You need not have any familiarity with clinical engineering to page through an issue of BI&T and conclude that medical device and system failures and patient safety are high on the profession's list of concerns. However, open public discussion of specific device or system failures that compromise safety or lead to patient injury are rare. Even in light of To Err is Human, the highly visible Institute of Medicine's 1999 recommendations to improve error-reporting systems that inform patient safety activities, information is still not disseminated as much as it perhaps should be.1–3
Efforts to reverse this state of affairs are becoming more visible, though.

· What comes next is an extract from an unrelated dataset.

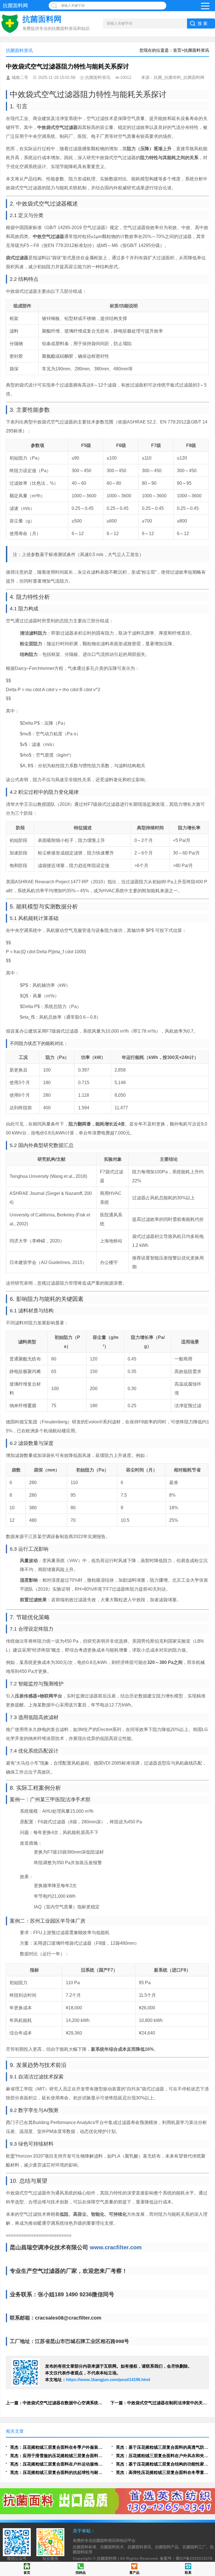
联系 (188, 2573)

For example, in 2005 the Joint Commission released a publication that leans heavily on case studies derived from real problems experienced in the delivery of care to illustrate the role of human factors engineering in addressing them.4
Experience, some joke, enables you to recognize a mistake when you make it again. It will take time before we gain experience with these new error-driven improvement systems, and certainly there are mistakes we would rather not repeat. That To Err is Human begins with a mention of Boston Globe health reporter Betsy Lehman's death from a chemotherapy overdose in 1994 should give us pause, as the technological systems to address that one type of failure started moving into widespread use only in the last few years.5 Failure is indeed a powerful teacher, but are there ways to learn from it besides waiting for the next catastrophic error?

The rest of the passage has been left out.